When evaluating technology for your company, it’s important to not only look at the product itself, but to also evaluate the company behind that product.
Every day, we pick up electronic devices or tools or gadgets and don’t think twice about where the product was made - or by whom. As consumers, we have been conditioned to the reality that very little of what we use in our day-to-day lives is actually made domestically. We’re the beneficiary of lower prices mainly due to the fact that the products we are buying are being produced in countries with economies that can simply offer a lower cost of production - lower salaries, lower overheads, etc. It’s something that most consumers don’t give a second thought to anymore. In many cases, the same can be said for commercial or industrial consumers. Every day, companies buy tools, equipment, or devices with little or no consideration for where the product was produced. Why shouldn’t they? The product looks good, works well - so what’s the problem? The problem is that, as a society, we have not only become accustomed to the fact that most products are foreign-made, but we’ve also become accepting of the direct and indirect shortcomings that come with these “off shore” products. And it’s not just the manufacturing of the product that has left the country. More and more, engineering has gone off shore as well. In some cases, even breakfix repair services are being done outside the United States.
“Can You Hear Me Now?”…The Challenges of Foreign Support
Any time a commercial or industrial user needs to roll out new technology to their stores, warehouses, plants, etc., there is always some degree of trepidation about things going smoothly - and they almost always don’t. It doesn’t matter if the rollout is 100 widgets, 1,000 gadgets, or 10,000 wizbangs, there will always be issues. There will always be problems that need to be solved and questions that need to be answered. How do these issues get resolved in the fastest way possible? Go to where the knowledge base is - right to the horse’s mouth. The fact is that the knowledge base is wherever the product was conceived. It’s genesis. Wherever the engineer or engineers are that developed it. Go there, and you will find all the answers. That’s a problem when the engineering group is 7,000 miles away and 14 hours ahead. Oh sure, the local company that sold the product has well trained technicians that will solve the problem soon - tomorrow, maybe - after they get an email back from “over there”. The fact is, there is no way that a well-trained tech support group, tethered to an engineering center in some far-away land, can be as efficient as a North American-based group. There are fewer time zone issues, no language barriers, and simply put, better service when the core knowledge base is here in North America. As consumers, we often experience this frustration ourselves when we call for help on a purchase and we end up speaking with a call center on the other side of the world, struggle to understand them, and then get frustrated when we realize they are following a script on a computer screen and that they don’t really know the product at all.
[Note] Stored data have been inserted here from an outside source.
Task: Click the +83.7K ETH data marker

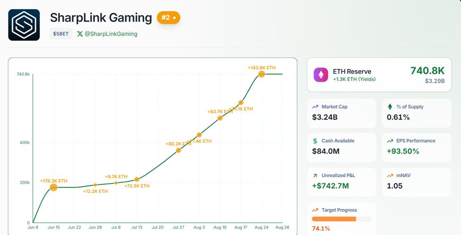Action: click(x=220, y=118)
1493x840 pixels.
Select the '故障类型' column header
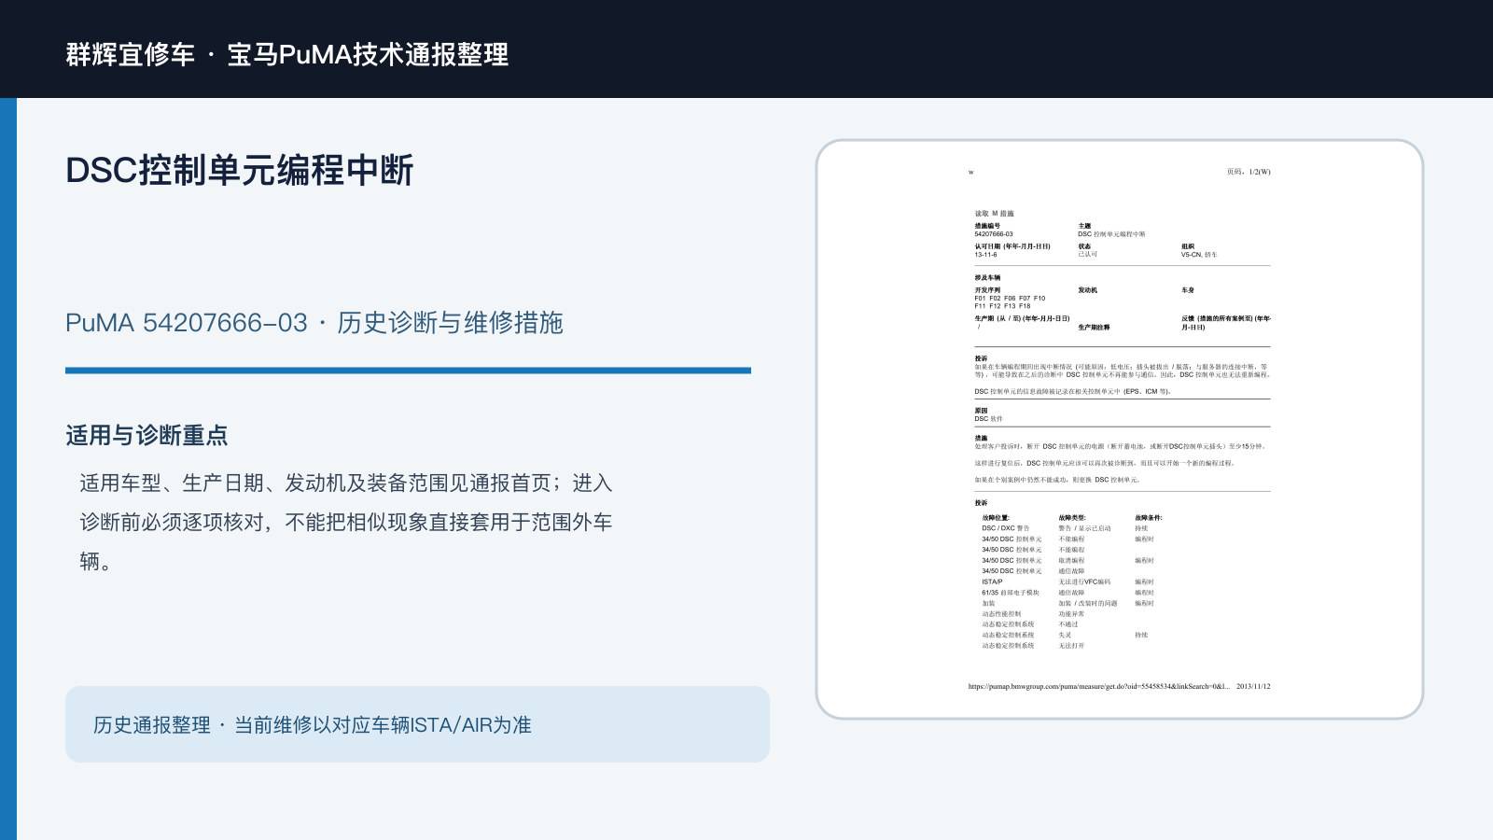tap(1072, 518)
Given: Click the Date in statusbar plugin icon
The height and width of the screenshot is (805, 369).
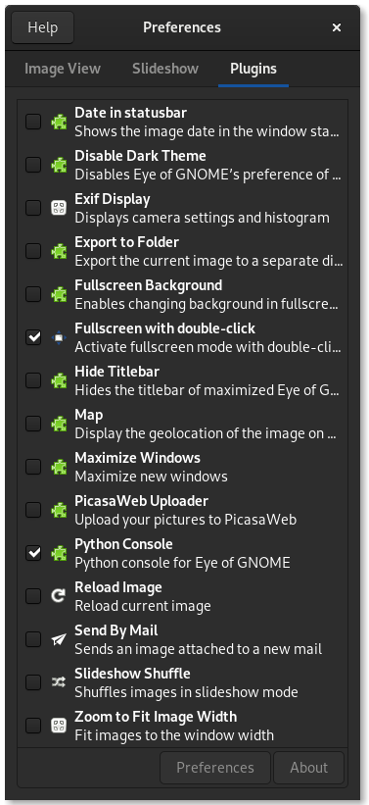Looking at the screenshot, I should coord(59,122).
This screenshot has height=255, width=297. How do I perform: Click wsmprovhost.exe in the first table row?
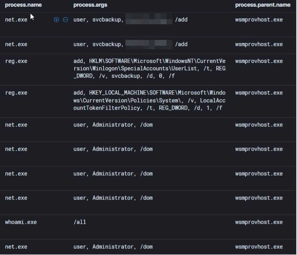[259, 20]
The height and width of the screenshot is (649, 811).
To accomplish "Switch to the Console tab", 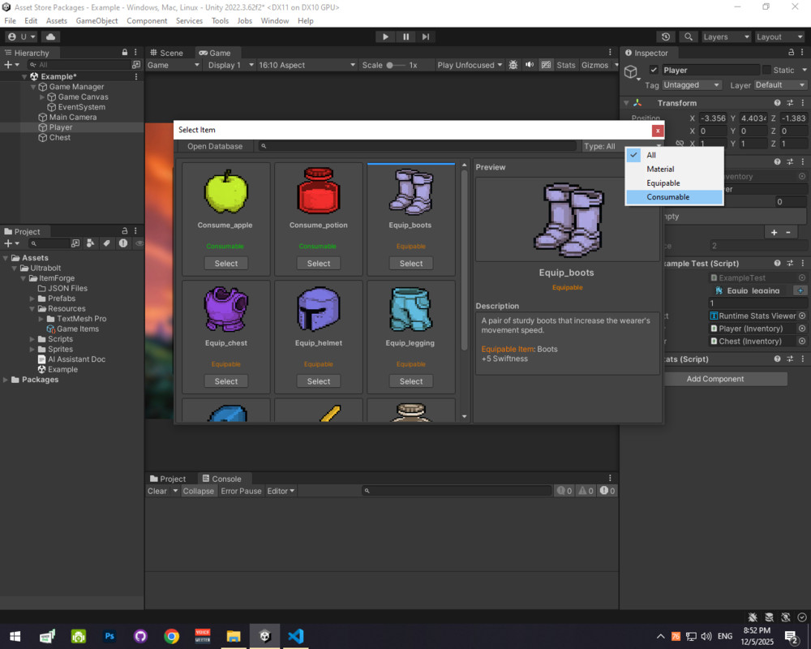I will [224, 478].
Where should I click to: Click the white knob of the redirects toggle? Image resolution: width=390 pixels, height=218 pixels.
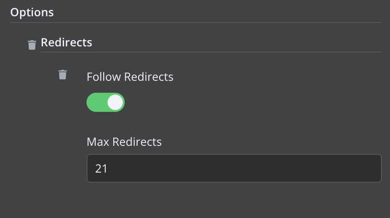115,102
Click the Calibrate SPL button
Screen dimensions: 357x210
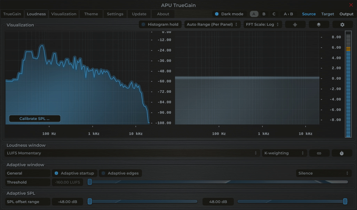coord(34,119)
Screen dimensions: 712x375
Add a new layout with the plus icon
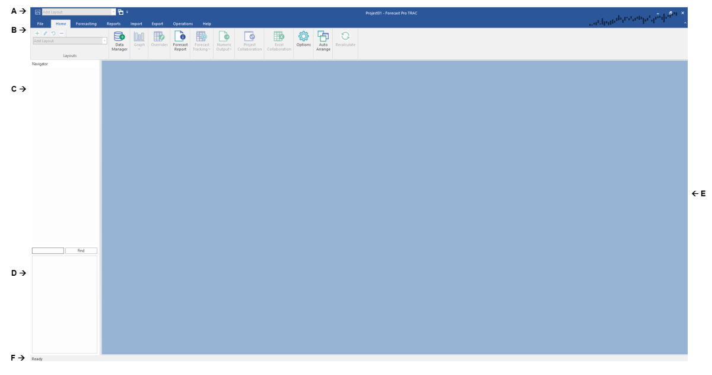(x=37, y=33)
Large Orders Hold Up Your Technology Deployment
Another downside to offshore manufacturing is that in order to drive the costs down, products have to be built in large quantities. Then these large quantities have to be put on cargo ships, which are in transit for a few weeks. Products then sit in customs, then get put on trucks, then sit in warehouses - get the drift? There’s a lot of product sitting between here and there. What happens if something comes up and that product needs to be re-worked? Maybe a defective component was identified or the firmware needs to be updated. That’s a lot of inventory that is suddenly unavailable. What if the plant experiences a part shortage or quality problem? There should be enough product in the pipeline to continue supply until the problem is resolved, right? What if the pipeline is drained before the problem is resolved and now that pipeline has to be “re-filled” before you can get your product? How long does it take to get the product out of the plant, back onto those ships, across the ocean, out of customs - see where we’re going here? But, what if the product was made in the U.S., in smaller batches, and there were no ships, no customs clearance, and a much shorter pipeline? It can’t be that simple, can it?
Domestic Companies CAN Compete On Price
Do you think domestic companies can’t compete on price? Think again. The old adage that domestic companies can’t compete on price is quickly fading. U.S. manufacturers have simply had to find a way to compete in order to stay in business, or succumb to the pressure and move operations offshore. The U.S. automotive industry is a good example of this. Two of the “big three” had to take government bailouts, but one didn’t, and in the end, they all had to learn how to compete on all levels with foreign competition. Take another look at Made-in-America products and you might be surprised how competitive they are.
There’s No Place Like Home
At the end of the day, there’s one upside to buying American that simply can’t be disputed - buying domestic product helps our domestic economy. It provides jobs for U.S. workers, and most likely generates business for other U.S. vendors, both of which pump money into the U.S. economy. Whatever argument might be made for or against the other pros and cons, this one is hard to dispute. In conclusion, there’s more to a purchase than just the physical product. Commercial and industrial consumers should spend more time asking questions about the product - and the company behind the product.